# Anyone heard of NECI in the British Virgin Islands????



## beccas7 (Mar 3, 2002)

Hi, I was just wondering if any NECI graduates or perspectives have heard of the branch campus in the British Virgin Islands?? It's a very new campus - opened in 2001 - so it's still seemingly unknown. If anyone has heard of it, I'd appreciate some feedback on what it's like, school environment, etc....Thanks alot!!:chef:


----------



## inn chef (Apr 4, 2002)

In reference to your question. There is not a new england culinary institute in the virgin Islands, but there are two campuses one in Montpelier Vermont and one in Essex Vermont, I'm a graduate , and I highly reccomed it . The teacher to student ratio is fabulous and ther is plenty of hands on training with a highly educated staff. Good Luck.


----------



## cape chef (Jul 31, 2000)

http://cookingcareer.shawguides.com/NECIatHLSCC/

Sounds pretty close to me 
cc


----------



## pete (Oct 7, 2001)

Inn Chef, what campus did you attend and what year did you graduate? Me-1994 from Montpelier.


----------



## inn chef (Apr 4, 2002)

I graduated in 1986 from the Montpelier campus, some of the best times of my life, great to hear of other NECI grads out there.


----------



## beccas7 (Mar 3, 2002)

Actually, there is a campus in the BRITISH Virgin Islands. It's a very new campus, only opened in 2001. If anyone who knows anything about it, please let me know. THANKS!!


----------



## cape chef (Jul 31, 2000)

Becca

I posted the link in my prevoius post above :chef:


----------

◆ Dataset extract:
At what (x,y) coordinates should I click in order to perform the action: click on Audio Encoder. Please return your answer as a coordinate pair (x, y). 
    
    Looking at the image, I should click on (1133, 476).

◆ What to do: In the thread about NECI, in what year did inn chef graduate from the Montpelier campus? Rely only on the thread for this.

◆ Result of the exercise: 1986